Il 10 luglio 1976 è un caldo sabato estivo. Il reattore B dell’Icmesa, azienda chimica alle porte di Milano, smette di funzionare. Dalla fabbrica dei “profumi” fuoriesce una grande quantità di diossina che sospinta dal vento si sposta verso sud e colpisce Seveso e altre tre cittadine, Meda, Desio e Cesano Maderno. I dirigenti minimizzano l’accaduto, prendono tempo, tengono aperta la fabbrica, mentre il sindacato intuisce subito la gravità dell’incidente e si mobilita. L’allarme scatta otto giorni dopo, quando operai e delegati decidono di fermare la produzione e il sindaco di Meda ordina la chiusura dello stabilimento. Le immagini della moria di animali, dei volti dei bambini deturpati dalla cloracne, una dermatosi causata dall’esposizione al cloro, e degli abitanti evacuati, isolati e costretti a lasciare le loro case, fanno il giro del mondo.
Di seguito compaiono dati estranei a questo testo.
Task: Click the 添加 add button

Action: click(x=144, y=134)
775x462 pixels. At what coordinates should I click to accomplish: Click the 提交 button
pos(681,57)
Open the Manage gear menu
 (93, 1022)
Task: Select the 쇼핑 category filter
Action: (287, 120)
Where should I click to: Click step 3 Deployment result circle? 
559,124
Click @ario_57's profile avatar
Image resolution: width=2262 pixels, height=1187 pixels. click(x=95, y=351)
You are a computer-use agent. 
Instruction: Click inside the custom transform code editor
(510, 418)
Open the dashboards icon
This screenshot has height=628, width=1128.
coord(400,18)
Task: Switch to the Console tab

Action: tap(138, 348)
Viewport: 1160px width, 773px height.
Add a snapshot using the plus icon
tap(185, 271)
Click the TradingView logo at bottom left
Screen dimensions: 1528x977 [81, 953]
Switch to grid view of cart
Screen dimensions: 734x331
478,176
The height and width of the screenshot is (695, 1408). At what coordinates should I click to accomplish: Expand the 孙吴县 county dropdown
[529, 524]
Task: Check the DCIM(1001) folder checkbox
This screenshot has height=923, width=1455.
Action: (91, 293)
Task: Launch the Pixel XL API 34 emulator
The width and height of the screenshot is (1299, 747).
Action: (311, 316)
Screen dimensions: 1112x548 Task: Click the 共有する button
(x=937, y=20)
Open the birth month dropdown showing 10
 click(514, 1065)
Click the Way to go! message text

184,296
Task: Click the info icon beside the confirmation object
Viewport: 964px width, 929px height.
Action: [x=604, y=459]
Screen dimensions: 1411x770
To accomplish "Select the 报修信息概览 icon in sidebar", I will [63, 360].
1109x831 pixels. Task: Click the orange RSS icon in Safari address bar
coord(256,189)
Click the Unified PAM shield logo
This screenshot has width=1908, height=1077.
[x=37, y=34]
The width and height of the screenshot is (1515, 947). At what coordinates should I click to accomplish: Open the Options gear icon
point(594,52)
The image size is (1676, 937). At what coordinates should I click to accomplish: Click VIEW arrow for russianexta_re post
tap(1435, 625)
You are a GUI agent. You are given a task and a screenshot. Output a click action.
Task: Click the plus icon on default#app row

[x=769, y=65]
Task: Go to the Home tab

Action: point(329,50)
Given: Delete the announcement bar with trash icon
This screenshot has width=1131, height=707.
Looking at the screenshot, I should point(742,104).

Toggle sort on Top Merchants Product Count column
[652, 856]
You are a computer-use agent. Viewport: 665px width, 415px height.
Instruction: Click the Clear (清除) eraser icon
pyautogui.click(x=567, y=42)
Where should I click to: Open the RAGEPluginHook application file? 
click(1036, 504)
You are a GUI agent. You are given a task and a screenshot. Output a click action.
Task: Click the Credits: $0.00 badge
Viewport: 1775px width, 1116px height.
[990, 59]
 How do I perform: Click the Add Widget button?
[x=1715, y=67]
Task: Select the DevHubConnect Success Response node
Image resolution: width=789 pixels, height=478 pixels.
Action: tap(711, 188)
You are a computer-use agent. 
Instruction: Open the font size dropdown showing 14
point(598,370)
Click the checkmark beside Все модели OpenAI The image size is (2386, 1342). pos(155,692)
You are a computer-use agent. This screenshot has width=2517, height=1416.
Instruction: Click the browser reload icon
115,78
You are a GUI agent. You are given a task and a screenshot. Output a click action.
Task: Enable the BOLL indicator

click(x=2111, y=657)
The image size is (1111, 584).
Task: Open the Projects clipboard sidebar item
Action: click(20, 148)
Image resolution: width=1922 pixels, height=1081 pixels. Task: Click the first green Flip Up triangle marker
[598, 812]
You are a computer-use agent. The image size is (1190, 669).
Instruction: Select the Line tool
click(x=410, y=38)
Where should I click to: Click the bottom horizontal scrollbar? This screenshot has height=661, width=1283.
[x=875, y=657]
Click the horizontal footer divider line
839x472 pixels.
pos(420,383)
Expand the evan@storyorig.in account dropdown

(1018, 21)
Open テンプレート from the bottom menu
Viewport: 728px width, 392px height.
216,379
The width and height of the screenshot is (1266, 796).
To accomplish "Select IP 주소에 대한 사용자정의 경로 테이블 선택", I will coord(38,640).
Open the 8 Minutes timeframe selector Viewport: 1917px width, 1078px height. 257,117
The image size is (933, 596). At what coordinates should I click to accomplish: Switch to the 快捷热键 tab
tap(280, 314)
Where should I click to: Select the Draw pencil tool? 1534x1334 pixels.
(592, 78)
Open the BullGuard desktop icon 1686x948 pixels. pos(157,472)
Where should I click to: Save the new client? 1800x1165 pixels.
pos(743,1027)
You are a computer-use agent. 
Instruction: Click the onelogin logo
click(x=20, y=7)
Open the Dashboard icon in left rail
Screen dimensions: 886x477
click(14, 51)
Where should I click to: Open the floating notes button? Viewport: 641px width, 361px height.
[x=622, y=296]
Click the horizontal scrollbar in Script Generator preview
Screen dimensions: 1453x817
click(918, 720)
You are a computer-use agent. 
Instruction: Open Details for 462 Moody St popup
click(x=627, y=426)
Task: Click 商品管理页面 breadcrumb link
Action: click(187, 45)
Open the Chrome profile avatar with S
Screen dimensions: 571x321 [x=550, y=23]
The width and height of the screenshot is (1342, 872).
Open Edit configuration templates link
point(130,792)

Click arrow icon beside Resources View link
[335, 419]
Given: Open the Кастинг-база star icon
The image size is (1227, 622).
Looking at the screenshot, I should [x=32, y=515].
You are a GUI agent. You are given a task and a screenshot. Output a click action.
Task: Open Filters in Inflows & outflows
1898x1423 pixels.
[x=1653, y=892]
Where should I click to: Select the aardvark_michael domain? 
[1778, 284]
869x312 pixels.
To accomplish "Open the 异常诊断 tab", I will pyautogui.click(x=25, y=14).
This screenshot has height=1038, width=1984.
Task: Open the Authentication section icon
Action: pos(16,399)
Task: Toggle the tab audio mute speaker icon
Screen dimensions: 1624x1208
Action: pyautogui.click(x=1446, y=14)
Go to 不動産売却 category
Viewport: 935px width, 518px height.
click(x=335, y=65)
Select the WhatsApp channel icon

Quello di Seveso è il più grave disastro ambientale che si sia verificato nel nostro Paese nel Dopoguerra. Negli anni si è scoperto che il veleno, che ha contaminato una vasta area, può causare tumori e gravi danni al sistema nervoso, a quello cardiocircolatorio, al fegato e ai reni. Inoltre riduce la fertilità e nelle donne incinte può provocare malformazioni al feto e aborti spontanei. La fabbrica fu successivamente demolita, alcune case rase al suolo, l’area su cui sorgevano completamente bonificata, il materiale contaminato sepolto sotto protezione in grandi vasche, sopra le quali sorge il Bosco delle querce, luogo simbolo del disastro.
Questa storia tipicamente italiana, conclusasi con lievi condanne penali, ha prodotto anche una nuova sensibilità in tema di rischi ambientali, che ha costretto a un ripensamento profondo del rapporto tra fabbrica e ambiente. E ha portato l’Europa a emanare una legislazione ad hoc in materia di prevenzione dei grandi rischi industriali a partire dal 1982. Oggi, dopo 45 anni, questo disastro rappresenta ancora un monito e un insegnamento. E ci racconta l’urgenza di imboccare la strada della transizione e di una produzione sostenibile e rispettosa.